* [EXTRACT PROVIDED]:

----

Re: Here a shoe, there a shoe

Dayna on 2/17/99 at 00:00 (004903)

Flipper foot, that's me. I wear flat tight-lace-up Easy Spirit and have custom orthotics. I cannot wear sandals or slip-ons, must wear lace ups just as tight as I can get them. Must agree, never barefoot, never stand up barefoot, don't even be barefoot sitting down, heck, I'm not even barefoot in bed or in the shower. You might not be in such need, but it's worth it for me to keep the PF manageable.

Re: Here a shoe, there a shoe

Robin on 2/17/99 at 00:00 (004904)

I can vouch for Birkenstocks. I have very wide feet. My arch was high at one time, but it is rapidly falling due to age. When I put my foot down, I can literally see it sag. I can also actually feel the plantar fascia stretch over it. Developed full blown PF last summer. I was in wicked pain. I mean makes-you-wanna-cry-all-day-long pain. I did not find the help of a podiatrist useful; also, have not found stretching to be helpful. I ice only occasionally when I genuinely need it.

Since December I have acquired 5 pairs of Birkenstocks (some on sale, and all on plastic). These are expensive ugly shoes -- but for me they help considerably. It is entirely in the arch. The heel bed is low, the arch is high. It takes some people awhile to get used to them; it only took me about 3 days but other report up to 2 weeks. The minute my arch goes into a shoe that doesn't have such powerful support -- I can feel the difference immediately. Back to Birks.

----

* [PROVIDED DATA]:
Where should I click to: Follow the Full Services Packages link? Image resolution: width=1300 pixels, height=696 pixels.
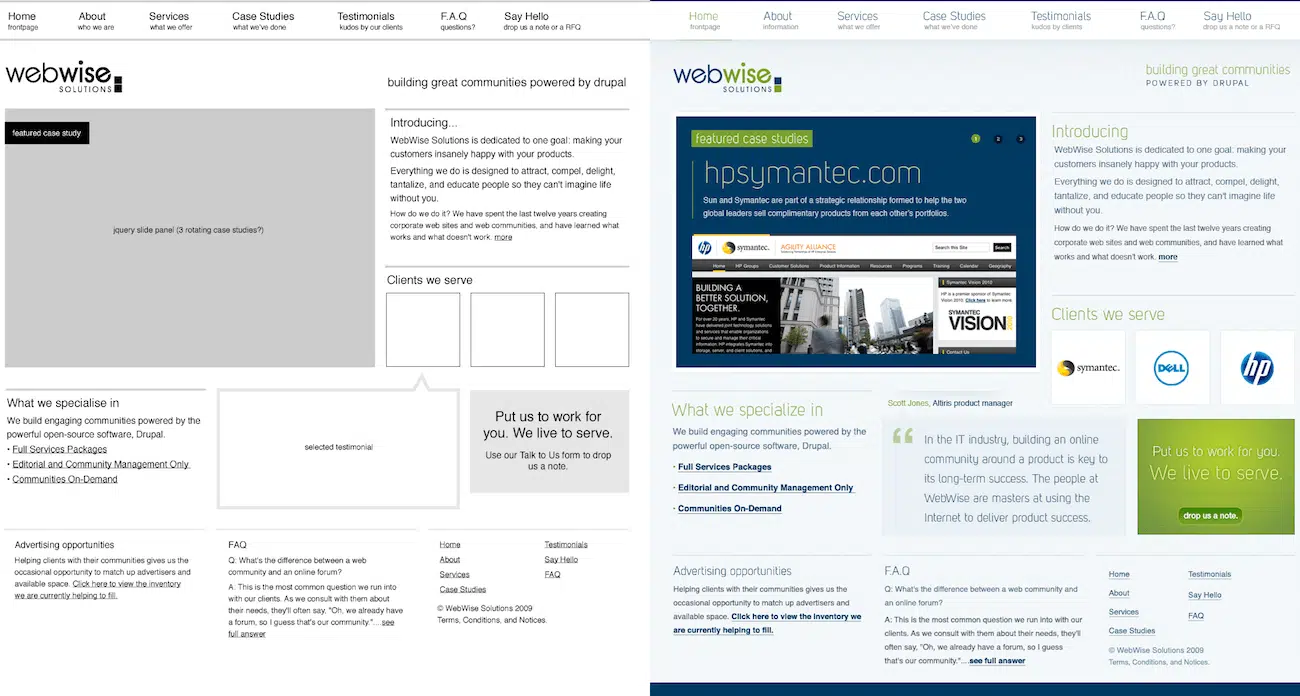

----

* [WHAT YOU ARE ASKED TO DO]: Reproduce word for word the part of the forum posts about shoes for plantar fasciitis, starting at "Robin on 2/17/99" and ending at "genuinely need it.".

* [EXERCISE OUTPUT]:
Robin on 2/17/99 at 00:00 (004904)

I can vouch for Birkenstocks. I have very wide feet. My arch was high at one time, but it is rapidly falling due to age. When I put my foot down, I can literally see it sag. I can also actually feel the plantar fascia stretch over it. Developed full blown PF last summer. I was in wicked pain. I mean makes-you-wanna-cry-all-day-long pain. I did not find the help of a podiatrist useful; also, have not found stretching to be helpful. I ice only occasionally when I genuinely need it.